*** DATA RECORDS Section Begins ***

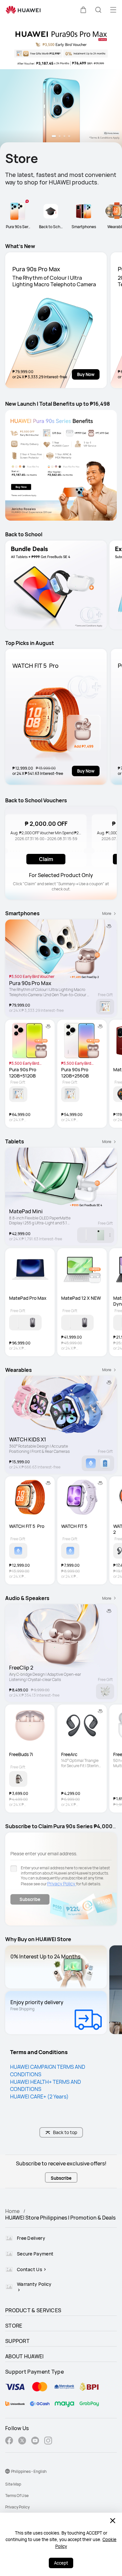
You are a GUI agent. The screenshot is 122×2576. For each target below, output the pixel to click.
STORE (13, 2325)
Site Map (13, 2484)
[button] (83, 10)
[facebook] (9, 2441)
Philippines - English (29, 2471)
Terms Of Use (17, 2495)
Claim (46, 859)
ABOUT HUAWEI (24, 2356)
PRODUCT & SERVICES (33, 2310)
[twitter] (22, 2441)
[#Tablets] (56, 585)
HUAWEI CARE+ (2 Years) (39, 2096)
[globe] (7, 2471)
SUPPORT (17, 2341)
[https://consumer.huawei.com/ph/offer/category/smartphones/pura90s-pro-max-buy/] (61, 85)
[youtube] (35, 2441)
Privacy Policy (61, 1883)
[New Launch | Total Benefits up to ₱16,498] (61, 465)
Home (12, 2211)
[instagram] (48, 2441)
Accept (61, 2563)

*** DATA RECORDS Section Ends ***
*** DATA RECORDS Section Begins ***

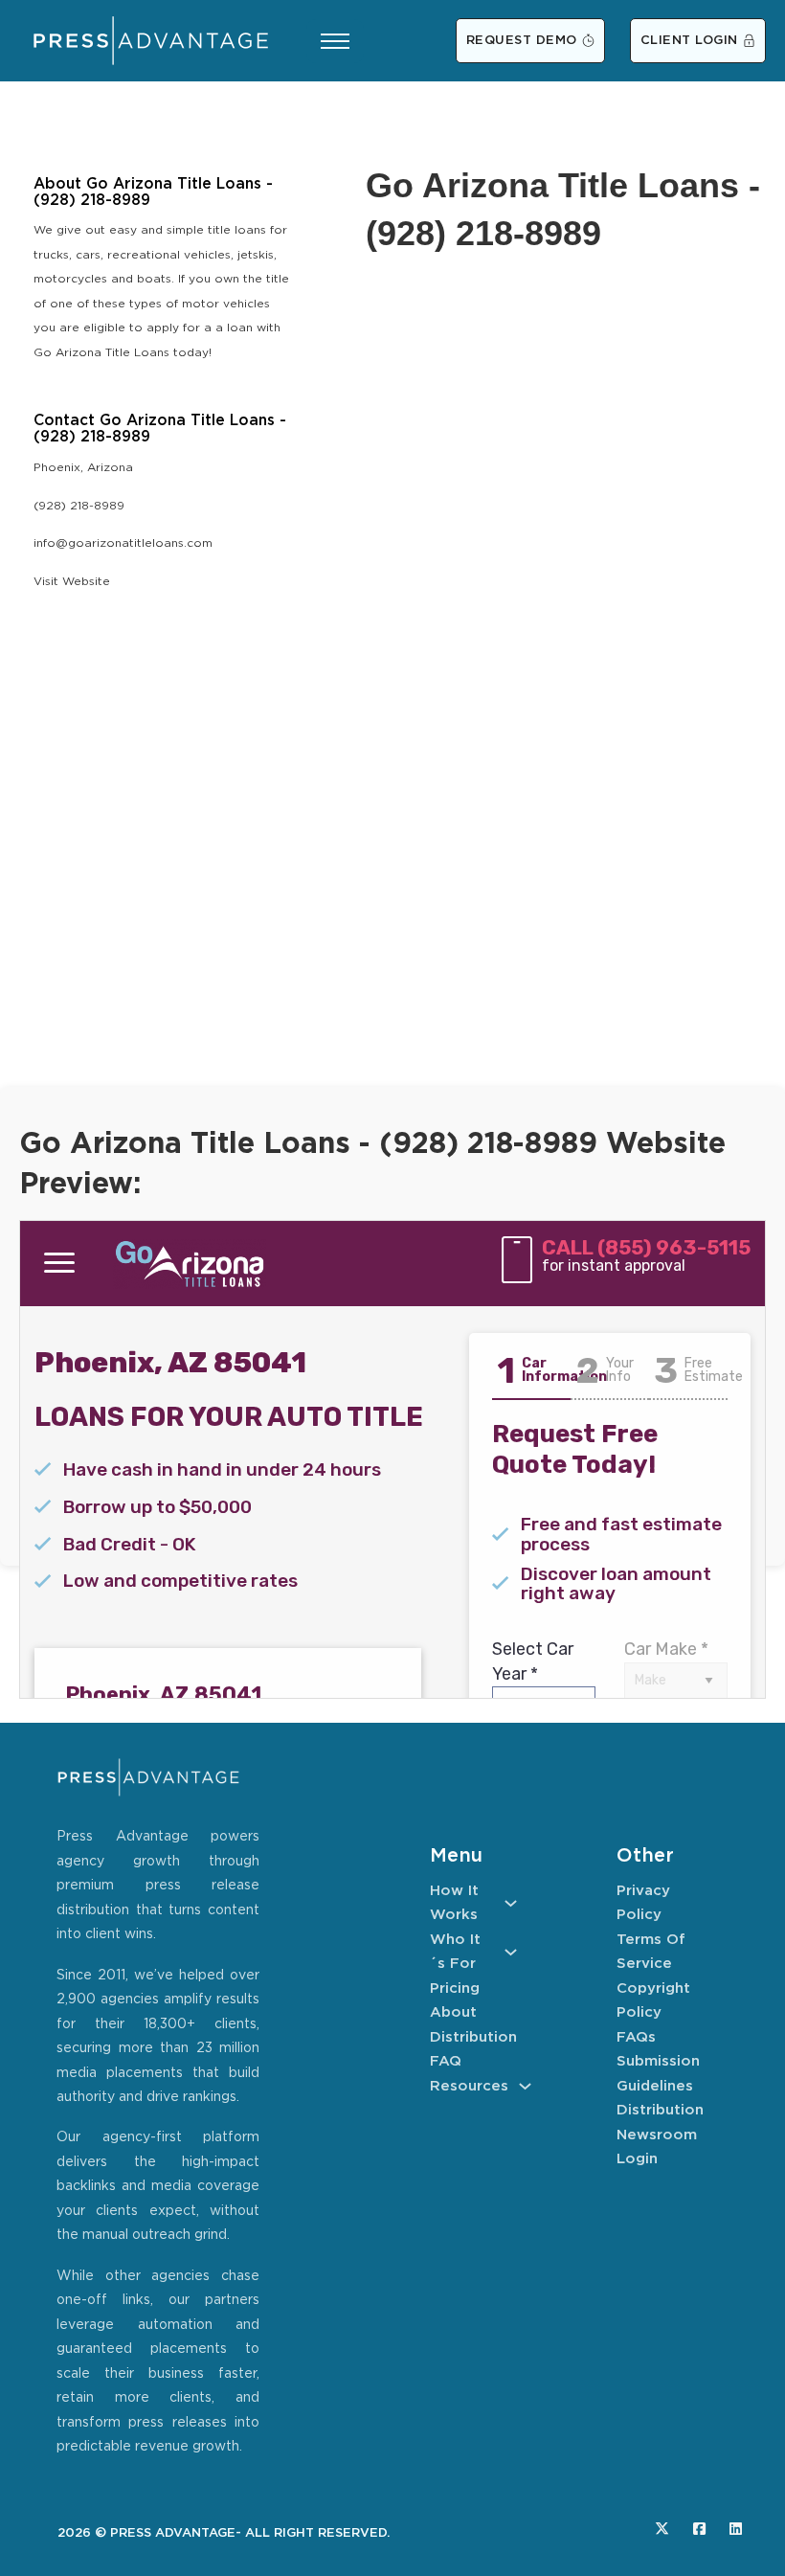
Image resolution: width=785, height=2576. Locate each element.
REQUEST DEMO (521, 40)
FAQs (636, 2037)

*** DATA RECORDS Section Ends ***

TASK DESCRIPTION:
Considering only the material above, set down every line from the one with "[twitter] (22, 2441)" to the one with "Accept (61, 2563)", inclusive, exactly as written.

RESPONSE BELOW:
[twitter] (22, 2441)
[#Tablets] (56, 585)
HUAWEI CARE+ (2 Years) (39, 2096)
[globe] (7, 2471)
SUPPORT (17, 2341)
[https://consumer.huawei.com/ph/offer/category/smartphones/pura90s-pro-max-buy/] (61, 85)
[youtube] (35, 2441)
Privacy Policy (61, 1883)
[New Launch | Total Benefits up to ₱16,498] (61, 465)
Home (12, 2211)
[instagram] (48, 2441)
Accept (61, 2563)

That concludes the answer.